Microsoft has detailed how malware on macOS can bypass privacy preferences enforced by Apple's macOS system called Transparency, Consent, and Control (TCC) for controlling apps' access to sensitive user data.
The 'powerdir' bug, which Apple fixed in its December 13 update for macOS up to Monterey, lets an attacker bypass TCC to gain access to a user's protected data.
The bug was discovered by Microsoft security researcher Jonathan Bar Or. Microsoft is interested in macOS security because Defender for Endpoint can be used in an enterprise to protect non-Windows devices.
Microsoft's 365 Defender Research Team noted in a blog post that Apple introduced a feature to protect TCC that "prevents unauthorized code execution and enforced a policy that restricts access to TCC to only apps with full disk access."
However, Or discovered that it is "possible to programmatically change a target user's home directory and plant a fake TCC database, which stores the consent history of app requests."
"If exploited on unpatched systems, this vulnerability could allow a malicious actor to potentially orchestrate an attack based on the user's protected personal data," Microsoft said.
An attacker could hijack an already installed app or install their own malicious app to access the microphone to record private conversations or capture screenshots of sensitive information displayed on the user's screen, Microsoft explained.
TCC appeared in 2012 in OS X Mountain Lion and is behind the system notifications users see when giving or denying 'consent' for specific applications to access private data, which includes access to the device's camera, microphone, location, and access to the user's calendar or iCloud account.
Apple doesn't detail TCC directly in its security manual, however, via security firm Sentinal One, TCC's purpose is described in a section of the manual detailing how macOS and iOS protect app access to user data. Users can manage these privacy protections in macOS within the Security & Privacy section of System Preferences.
"Apple devices help prevent apps from accessing a user's personal information without permission using various technologies including Data Vault. In Settings in iOS and iPadOS, or System Preferences in macOS, users can see which apps they have permitted to access certain information as well as grant or revoke any future access," Apple explains.
To protect TCC from these bypass flaws, Apple introduced a feature that prevents unauthorized code execution and enforced a policy that restricts access to TCC to only apps with full disk access. Those fixes protected TCC.db (database) files from being incorrectly accessed through, for example.
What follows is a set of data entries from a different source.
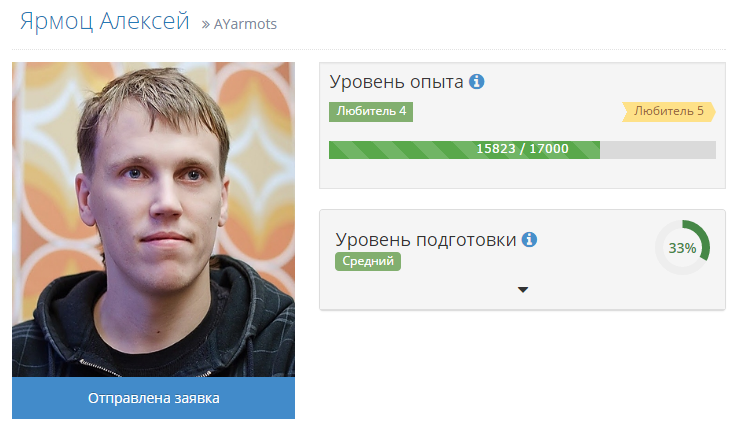Screen dimensions: 737x435
Task: Click the info icon beside Уровень подготовки
Action: [x=529, y=239]
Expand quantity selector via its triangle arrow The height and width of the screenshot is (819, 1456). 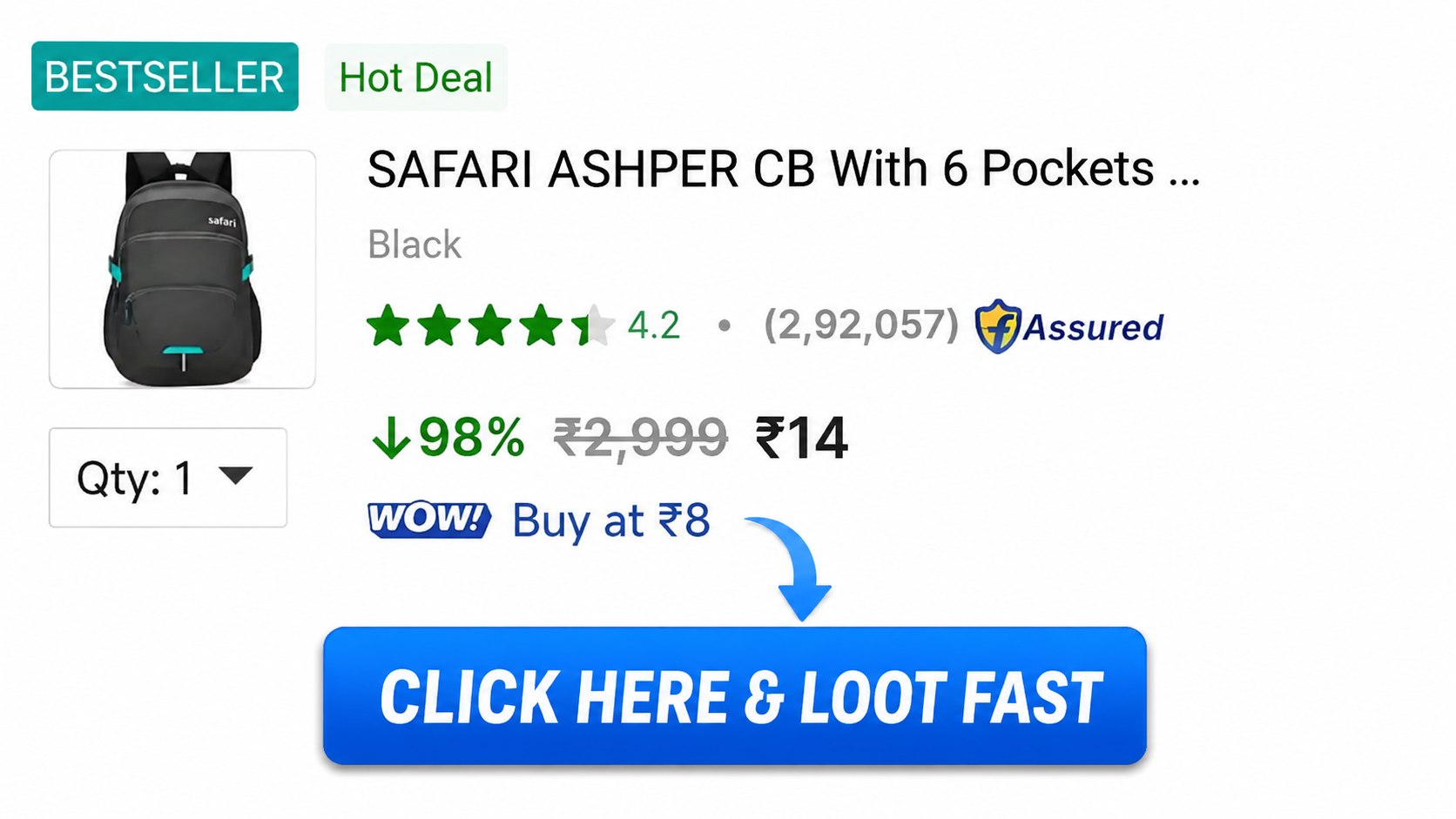tap(236, 476)
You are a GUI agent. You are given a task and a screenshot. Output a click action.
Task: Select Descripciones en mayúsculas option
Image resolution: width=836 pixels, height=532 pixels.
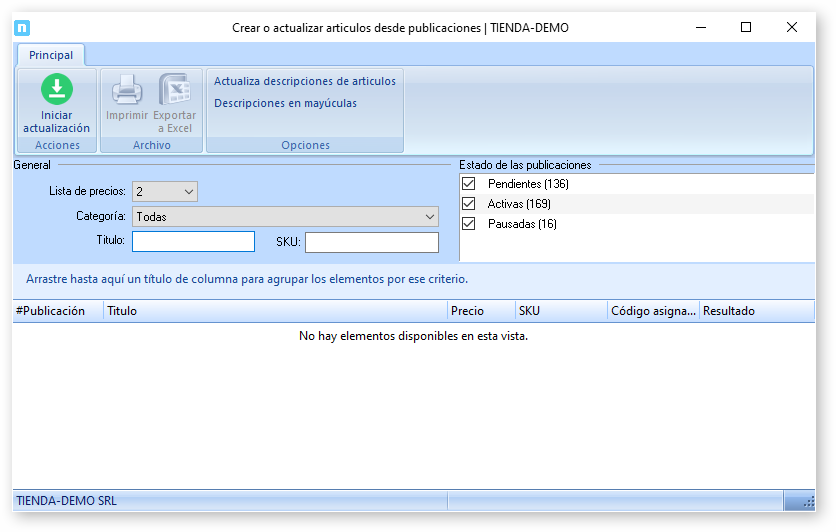coord(285,103)
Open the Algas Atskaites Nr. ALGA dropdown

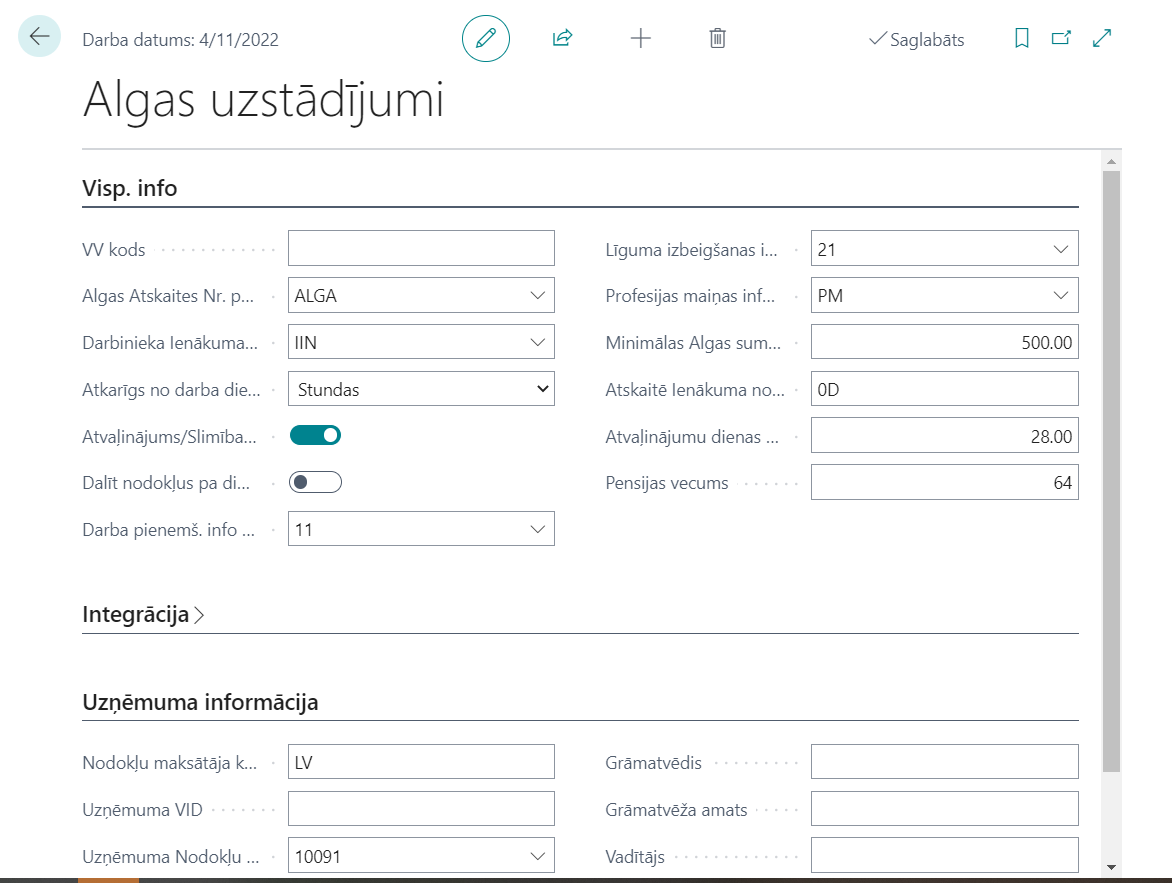tap(538, 295)
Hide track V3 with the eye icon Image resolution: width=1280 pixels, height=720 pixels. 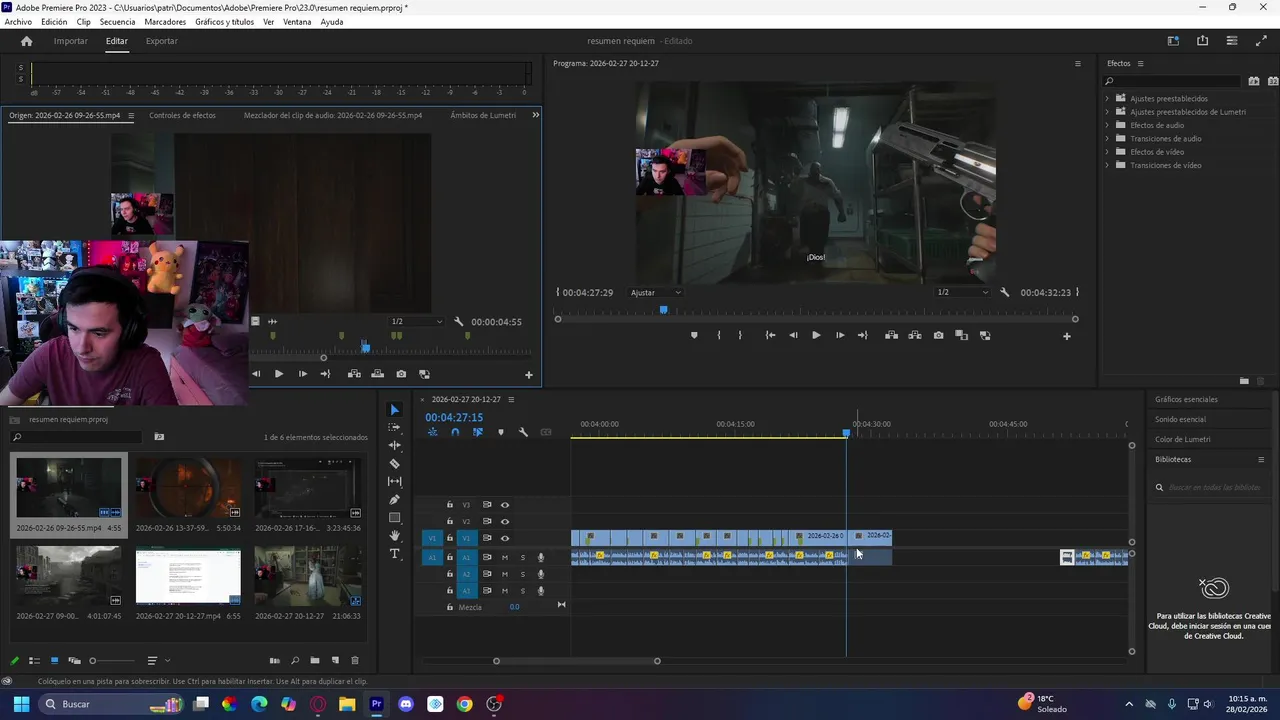point(505,505)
Time Machine backups or alternative file paths.
Microsoft bypass Apple's TCC protections worked by planting a fake TCC.db file and changing the Home directory using a specific 'superuser' sudo command in the Directory Services command-line utility.
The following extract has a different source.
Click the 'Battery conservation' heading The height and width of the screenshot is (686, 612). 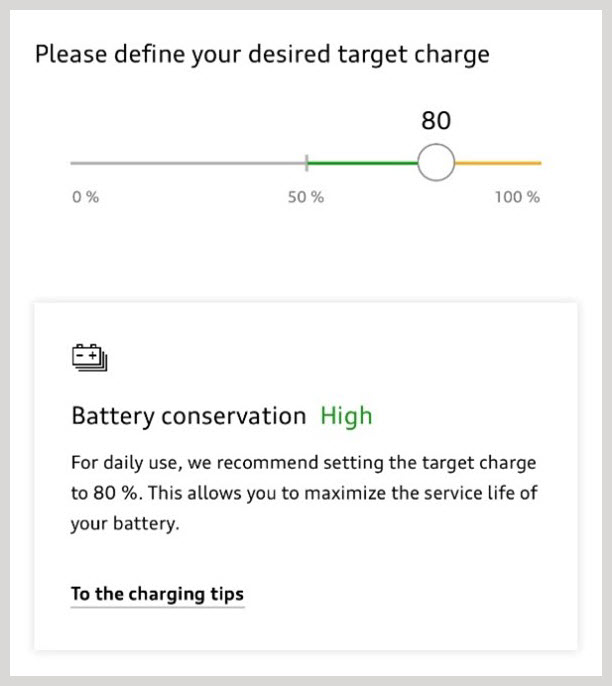[x=189, y=416]
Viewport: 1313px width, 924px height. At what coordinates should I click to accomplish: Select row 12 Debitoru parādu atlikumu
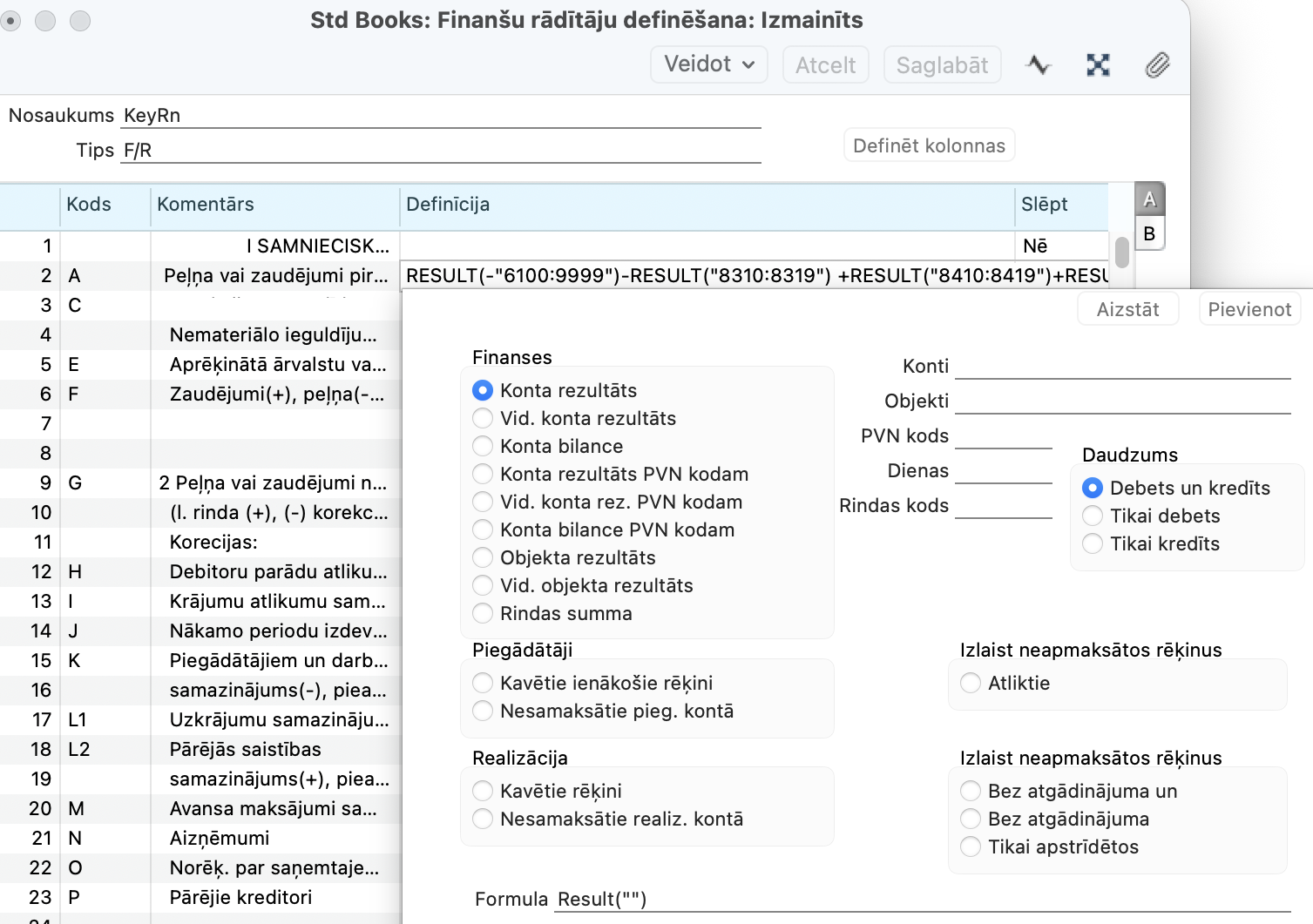pyautogui.click(x=277, y=572)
"While requiring root access, we discovered that this works only if the app is granted with the TCC policy kTCCServiceSystemPolicySysAdminFiles, which the local or user-specific TCC.db maintains," explains Microsoft.
Microsoft's proof of concept demonstrated that attackers could change the settings on any application, potentially allowing them to enable microphone and camera access on any app — hence the bug's name "Powerdir".